Susan Eidenschink (League of Women Voters), Robbie Stern, chairman of the Healthy Washington Coalition and Jack Johnson of Community Action Network happened by as I was writing this up. So I asked what they thought of the drill.

“If the cuts are like that, they’re drastic,” Eidenschink said. “The safety net would be just about demolished.”

Stern said that drill must not take into account the $1.77 billion the state is getting in additional Medicaid dollars from the feds because the cuts should not be that deep. And if they are that deep, that means the state budget-writers are diverting state dollars that are freed up by the arrival of federal health dollars to other uses, he said.

I also got a hold of Cassie Sauer, spokeswoman for the Washington State Hospital Association, which has an abiding interest in all things related to health care, and asked her for a comment.

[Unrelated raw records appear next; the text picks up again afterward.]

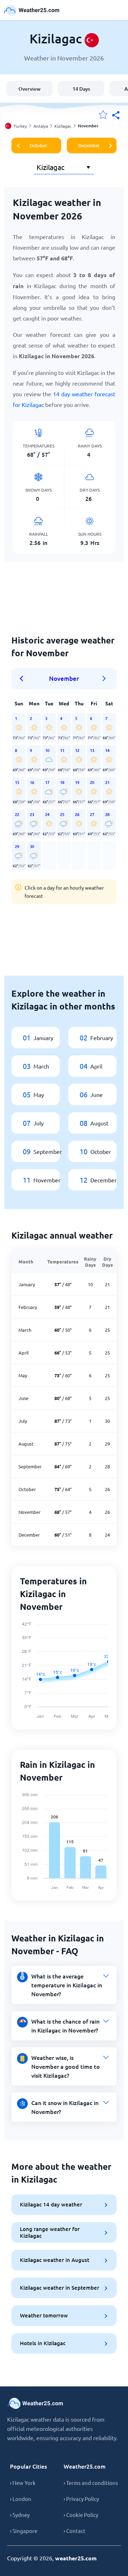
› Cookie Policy (81, 2514)
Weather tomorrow (44, 2315)
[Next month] (104, 678)
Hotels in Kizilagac (42, 2343)
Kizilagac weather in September (59, 2287)
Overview (29, 88)
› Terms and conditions (91, 2482)
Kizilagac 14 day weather (51, 2204)
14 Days (81, 88)
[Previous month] (24, 678)
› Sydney (20, 2514)
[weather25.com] (32, 10)
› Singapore (23, 2530)
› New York (23, 2482)
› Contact (74, 2530)
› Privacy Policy (81, 2498)
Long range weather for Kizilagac (50, 2232)
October (38, 145)
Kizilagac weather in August (54, 2259)
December (89, 145)
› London (20, 2498)
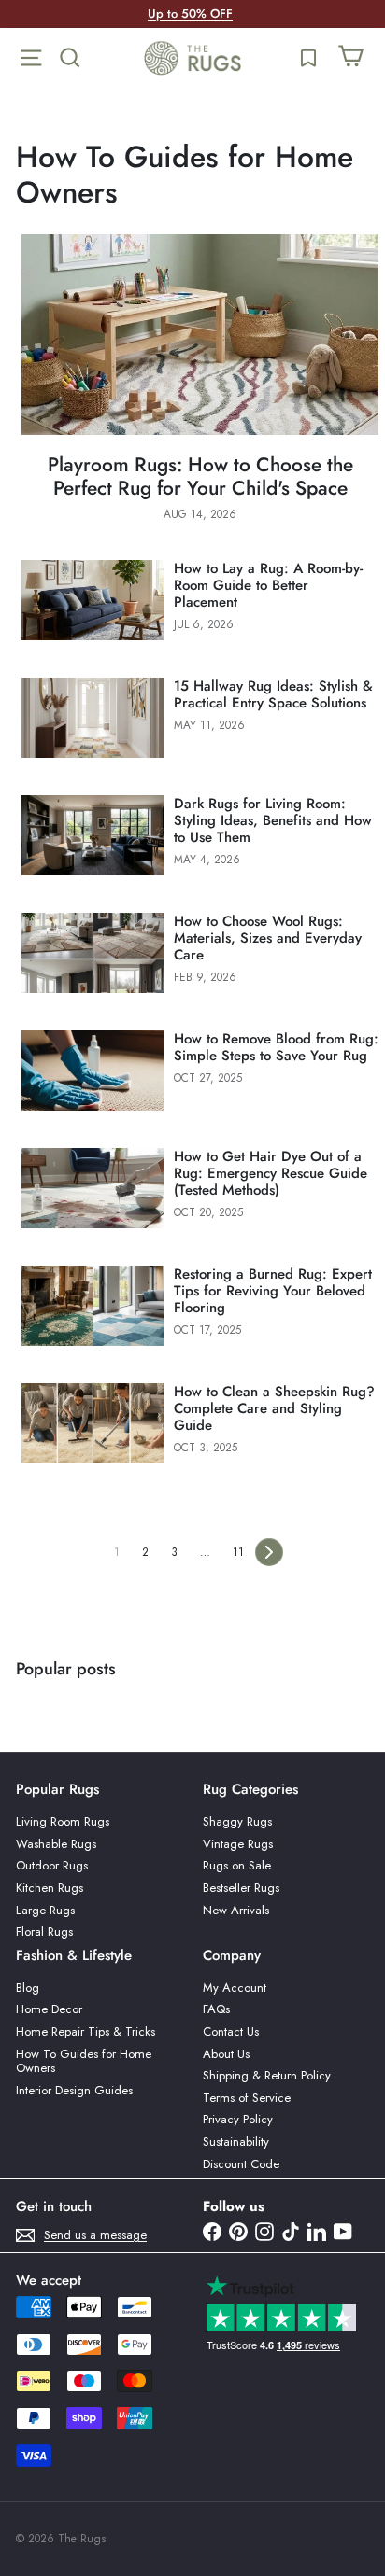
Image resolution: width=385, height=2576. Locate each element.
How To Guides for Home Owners (83, 2061)
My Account (234, 1987)
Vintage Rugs (238, 1844)
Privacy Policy (238, 2119)
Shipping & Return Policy (267, 2075)
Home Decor (49, 2009)
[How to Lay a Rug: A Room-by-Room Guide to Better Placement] (92, 600)
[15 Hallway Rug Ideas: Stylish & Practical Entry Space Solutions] (92, 718)
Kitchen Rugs (49, 1888)
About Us (226, 2054)
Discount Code (241, 2164)
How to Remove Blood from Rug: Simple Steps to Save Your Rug (276, 1047)
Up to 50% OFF (190, 13)
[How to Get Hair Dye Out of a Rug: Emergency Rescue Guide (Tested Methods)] (92, 1188)
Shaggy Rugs (237, 1821)
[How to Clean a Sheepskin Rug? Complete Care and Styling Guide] (92, 1423)
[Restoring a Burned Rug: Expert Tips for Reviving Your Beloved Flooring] (92, 1306)
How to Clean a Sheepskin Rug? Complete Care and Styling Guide (274, 1408)
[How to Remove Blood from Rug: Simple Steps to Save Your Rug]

“They are very scary about where we might be headed in an all-cuts budget,” she said of the proposed cuts, drill or not. “The level of devastation to the health care safety net and to vulnerable people who need health care is immense.”

The goal of Healthy Washington Coalition, by the way, is to preserve all of the programs that would be cut under the above scenario, plus keep family planning and mental health. And to ask lawmakers to use Medicaid money (and the state money that is freed up) to restore health care cuts before looking to replenish other areas of spending.

The coalition also is pushing Senate Bill 5945, which establish in state law the goal of covering all Washingtonians with health care plan by 2012.